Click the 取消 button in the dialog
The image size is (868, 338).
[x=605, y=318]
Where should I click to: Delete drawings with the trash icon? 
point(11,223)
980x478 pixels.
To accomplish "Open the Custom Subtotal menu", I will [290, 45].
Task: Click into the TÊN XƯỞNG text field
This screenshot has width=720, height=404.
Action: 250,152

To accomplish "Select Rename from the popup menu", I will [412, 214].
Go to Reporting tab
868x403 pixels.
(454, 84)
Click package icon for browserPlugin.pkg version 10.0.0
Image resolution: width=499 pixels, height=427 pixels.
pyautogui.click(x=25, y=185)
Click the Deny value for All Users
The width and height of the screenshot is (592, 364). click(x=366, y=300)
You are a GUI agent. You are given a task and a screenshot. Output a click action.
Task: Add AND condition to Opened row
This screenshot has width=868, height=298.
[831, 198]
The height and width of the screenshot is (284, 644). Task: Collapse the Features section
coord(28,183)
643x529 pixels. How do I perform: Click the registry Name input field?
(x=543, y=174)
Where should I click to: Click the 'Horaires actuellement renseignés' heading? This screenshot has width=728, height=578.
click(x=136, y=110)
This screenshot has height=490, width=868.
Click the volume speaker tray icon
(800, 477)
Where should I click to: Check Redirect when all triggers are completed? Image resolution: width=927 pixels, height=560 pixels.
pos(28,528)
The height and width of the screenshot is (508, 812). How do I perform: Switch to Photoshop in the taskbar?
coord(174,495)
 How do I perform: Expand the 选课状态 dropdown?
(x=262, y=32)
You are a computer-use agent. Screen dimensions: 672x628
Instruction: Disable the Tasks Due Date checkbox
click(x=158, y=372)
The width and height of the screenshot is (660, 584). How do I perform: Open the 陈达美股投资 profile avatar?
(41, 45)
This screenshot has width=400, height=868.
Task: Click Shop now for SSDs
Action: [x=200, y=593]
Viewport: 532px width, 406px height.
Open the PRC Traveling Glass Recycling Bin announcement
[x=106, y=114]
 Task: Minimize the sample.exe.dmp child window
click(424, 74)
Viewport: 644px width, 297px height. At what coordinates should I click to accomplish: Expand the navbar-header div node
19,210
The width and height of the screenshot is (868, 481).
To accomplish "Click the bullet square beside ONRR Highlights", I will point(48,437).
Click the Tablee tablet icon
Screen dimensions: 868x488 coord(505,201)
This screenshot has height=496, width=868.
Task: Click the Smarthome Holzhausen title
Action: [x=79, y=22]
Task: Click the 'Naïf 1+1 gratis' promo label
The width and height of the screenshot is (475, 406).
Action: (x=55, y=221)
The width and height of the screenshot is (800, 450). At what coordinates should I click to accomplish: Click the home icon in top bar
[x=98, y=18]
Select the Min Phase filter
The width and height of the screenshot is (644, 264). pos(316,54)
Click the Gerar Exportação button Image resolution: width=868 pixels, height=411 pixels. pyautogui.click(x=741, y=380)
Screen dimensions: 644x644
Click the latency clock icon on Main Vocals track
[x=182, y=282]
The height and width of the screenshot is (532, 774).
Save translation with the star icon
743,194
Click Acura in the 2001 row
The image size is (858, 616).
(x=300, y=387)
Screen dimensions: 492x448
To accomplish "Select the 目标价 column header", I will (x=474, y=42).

- _Task instructions_: Retype, exactly as shown, the lines from the one with "Click the latency" through the end of the records.

- _Result_:
Click the latency clock icon on Main Vocals track
[x=182, y=282]
The height and width of the screenshot is (532, 774).
Save translation with the star icon
743,194
Click Acura in the 2001 row
The image size is (858, 616).
(x=300, y=387)
Screen dimensions: 492x448
To accomplish "Select the 目标价 column header", I will (x=474, y=42).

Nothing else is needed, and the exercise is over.